DIRECTIONS: A partial copy is required: transcribe exactly the lines from the one containing "Image resolution: width=2532" through the last line below, without any pictures.

(Saved entries)

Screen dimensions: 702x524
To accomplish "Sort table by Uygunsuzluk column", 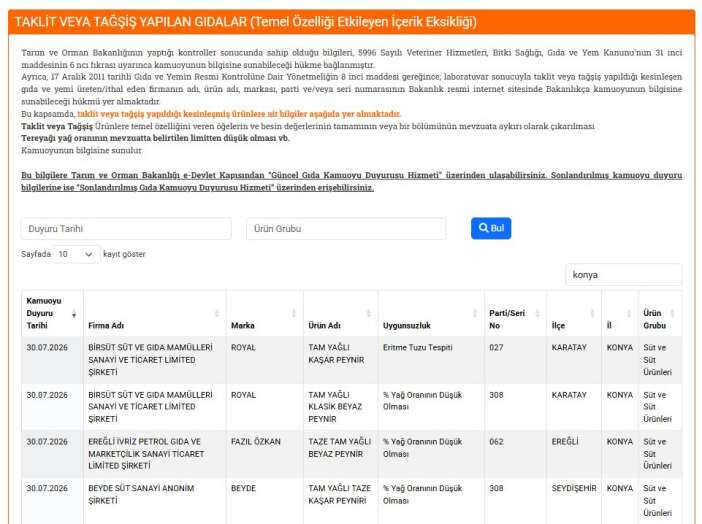I will (431, 314).
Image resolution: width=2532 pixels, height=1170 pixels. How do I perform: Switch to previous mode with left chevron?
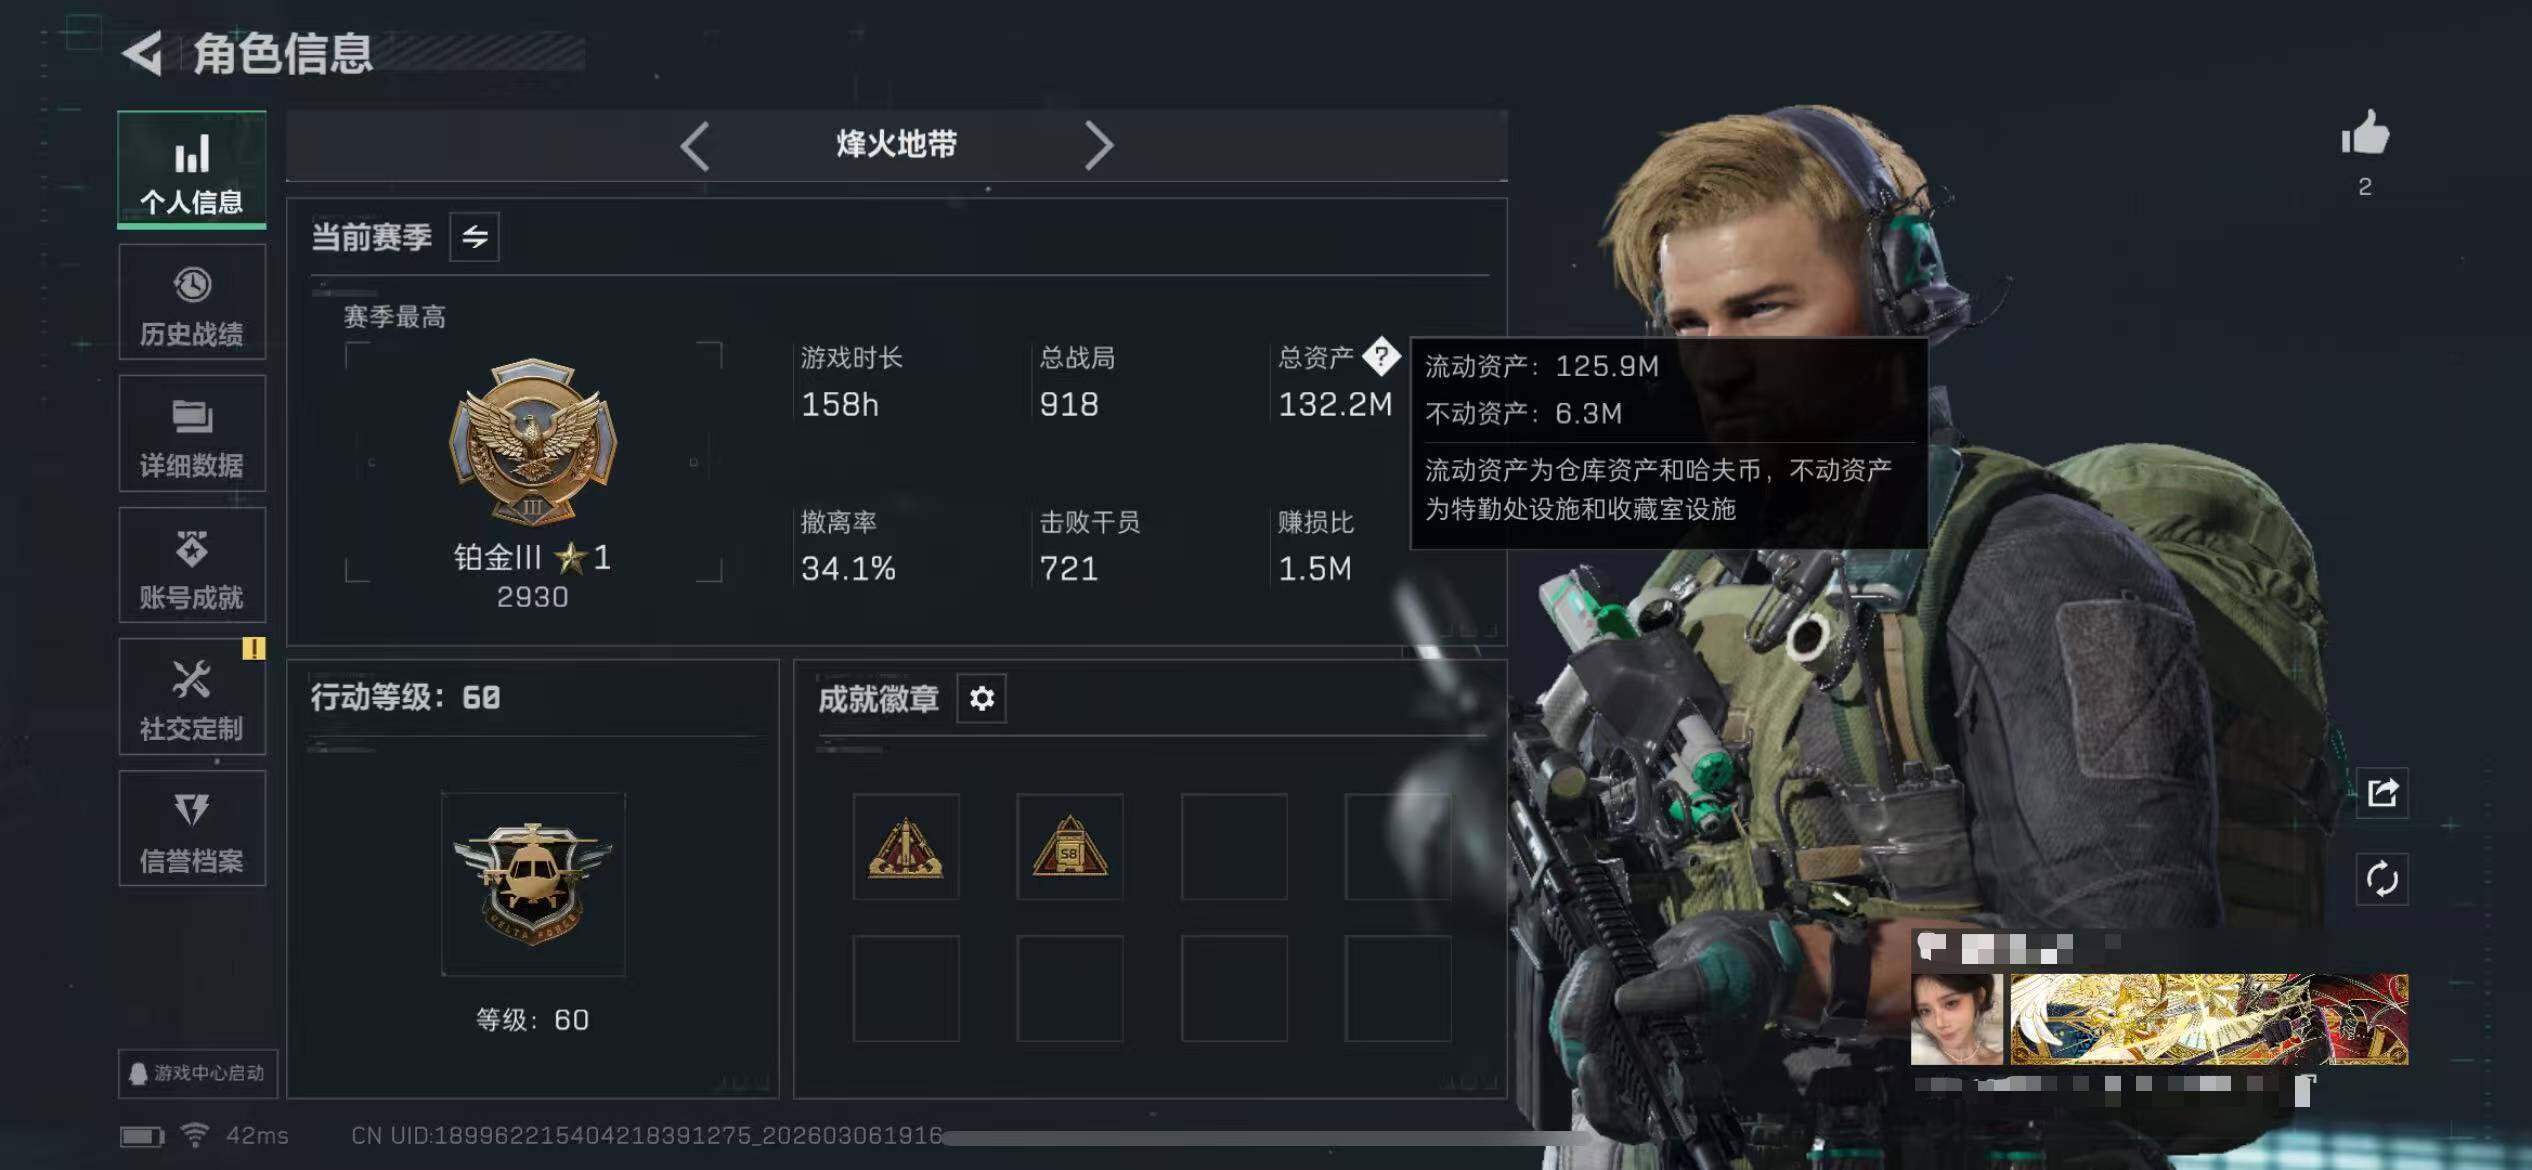(x=695, y=146)
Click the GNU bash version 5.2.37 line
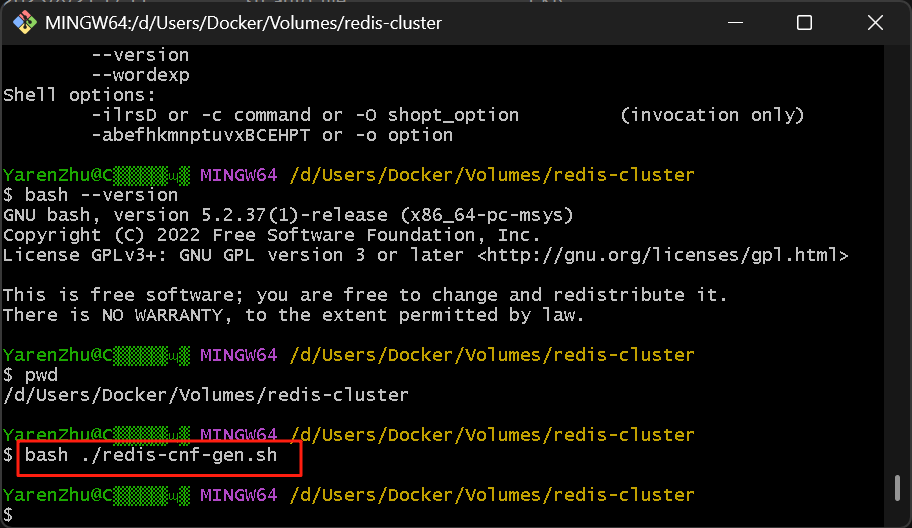The width and height of the screenshot is (912, 528). [288, 215]
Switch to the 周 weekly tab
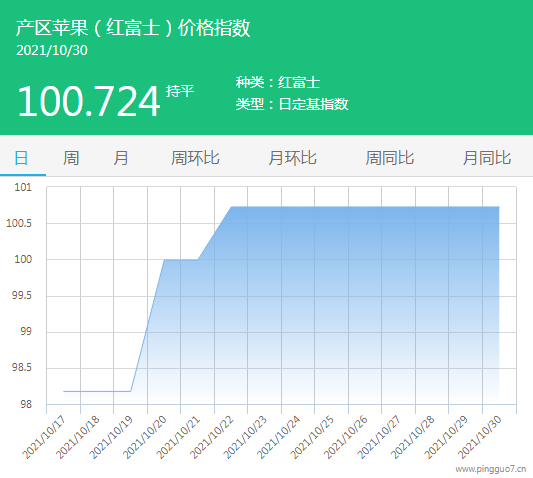This screenshot has height=478, width=533. tap(71, 158)
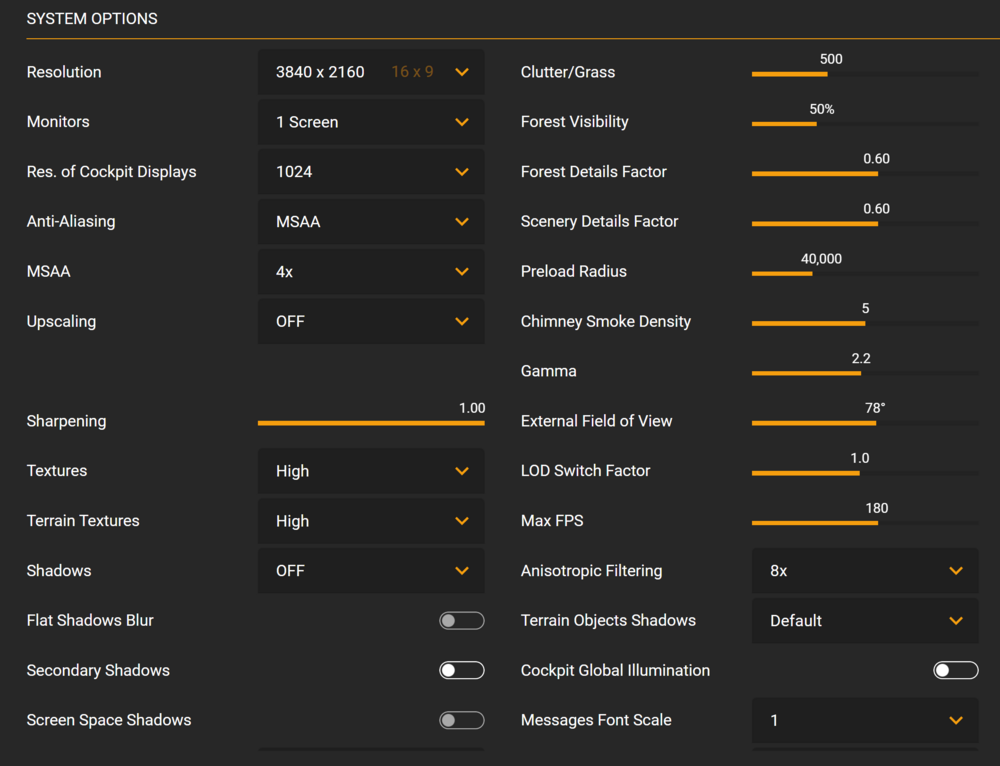Image resolution: width=1000 pixels, height=766 pixels.
Task: Expand the Upscaling dropdown
Action: (x=370, y=322)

OUTPUT OF THE TASK:
Image resolution: width=2532 pixels, height=1170 pixels. How do I perform: Switch to previous mode with left chevron?
(x=695, y=146)
Click the GNU bash version 5.2.37 line
The width and height of the screenshot is (912, 528). [288, 215]
Switch to the 周 weekly tab
This screenshot has height=478, width=533. tap(71, 158)
Image resolution: width=1000 pixels, height=766 pixels.
Task: Expand the Upscaling dropdown
Action: (x=370, y=322)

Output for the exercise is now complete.